PROBLEM: Every entry must be copied word for word.

*** Opening of DATA FOR THIS TASK ***

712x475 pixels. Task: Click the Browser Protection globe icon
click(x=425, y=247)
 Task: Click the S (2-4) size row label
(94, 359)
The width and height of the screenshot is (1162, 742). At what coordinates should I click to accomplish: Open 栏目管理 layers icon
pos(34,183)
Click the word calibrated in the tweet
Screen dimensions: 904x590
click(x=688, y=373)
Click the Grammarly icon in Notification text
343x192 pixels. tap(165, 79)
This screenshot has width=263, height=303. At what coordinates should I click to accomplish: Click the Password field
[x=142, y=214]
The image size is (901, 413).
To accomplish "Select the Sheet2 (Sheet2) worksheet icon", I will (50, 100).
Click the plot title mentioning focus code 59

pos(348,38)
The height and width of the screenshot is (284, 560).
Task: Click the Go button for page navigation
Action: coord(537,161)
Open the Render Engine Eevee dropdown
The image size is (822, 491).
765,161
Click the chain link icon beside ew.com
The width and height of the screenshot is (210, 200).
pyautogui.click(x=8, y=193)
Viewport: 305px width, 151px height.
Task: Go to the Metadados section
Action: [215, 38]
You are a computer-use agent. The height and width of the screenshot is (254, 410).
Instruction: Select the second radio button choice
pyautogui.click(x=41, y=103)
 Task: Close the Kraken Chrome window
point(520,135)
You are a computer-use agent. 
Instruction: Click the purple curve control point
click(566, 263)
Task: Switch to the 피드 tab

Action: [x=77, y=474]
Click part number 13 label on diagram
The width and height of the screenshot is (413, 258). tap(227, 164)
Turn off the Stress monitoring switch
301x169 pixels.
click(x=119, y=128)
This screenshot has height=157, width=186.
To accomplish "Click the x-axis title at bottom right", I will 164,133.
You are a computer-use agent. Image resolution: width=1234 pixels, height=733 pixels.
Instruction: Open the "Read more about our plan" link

*** Close of DATA FOR THIS TASK ***

ANSWER TO THIS TASK:
712x475 pixels. Task: Click the Browser Protection globe icon
click(x=425, y=247)
 Task: Click the S (2-4) size row label
(94, 359)
The width and height of the screenshot is (1162, 742). At what coordinates should I click to accomplish: Open 栏目管理 layers icon
pos(34,183)
Click the word calibrated in the tweet
Screen dimensions: 904x590
click(x=688, y=373)
Click the Grammarly icon in Notification text
343x192 pixels. tap(165, 79)
This screenshot has width=263, height=303. At what coordinates should I click to accomplish: Click the Password field
[x=142, y=214]
The image size is (901, 413).
To accomplish "Select the Sheet2 (Sheet2) worksheet icon", I will (50, 100).
Click the plot title mentioning focus code 59

pos(348,38)
The height and width of the screenshot is (284, 560).
Task: Click the Go button for page navigation
Action: coord(537,161)
Open the Render Engine Eevee dropdown
The image size is (822, 491).
765,161
Click the chain link icon beside ew.com
The width and height of the screenshot is (210, 200).
pyautogui.click(x=8, y=193)
Viewport: 305px width, 151px height.
Task: Go to the Metadados section
Action: [215, 38]
You are a computer-use agent. The height and width of the screenshot is (254, 410).
Instruction: Select the second radio button choice
pyautogui.click(x=41, y=103)
 Task: Close the Kraken Chrome window
point(520,135)
You are a computer-use agent. 
Instruction: Click the purple curve control point
click(566, 263)
Task: Switch to the 피드 tab

Action: [x=77, y=474]
Click part number 13 label on diagram
The width and height of the screenshot is (413, 258). tap(227, 164)
Turn off the Stress monitoring switch
301x169 pixels.
click(x=119, y=128)
This screenshot has height=157, width=186.
To accomplish "Click the x-axis title at bottom right", I will 164,133.
You are a computer-use agent. Image resolution: width=1234 pixels, height=733 pixels.
Instruction: Open the "Read more about our plan" link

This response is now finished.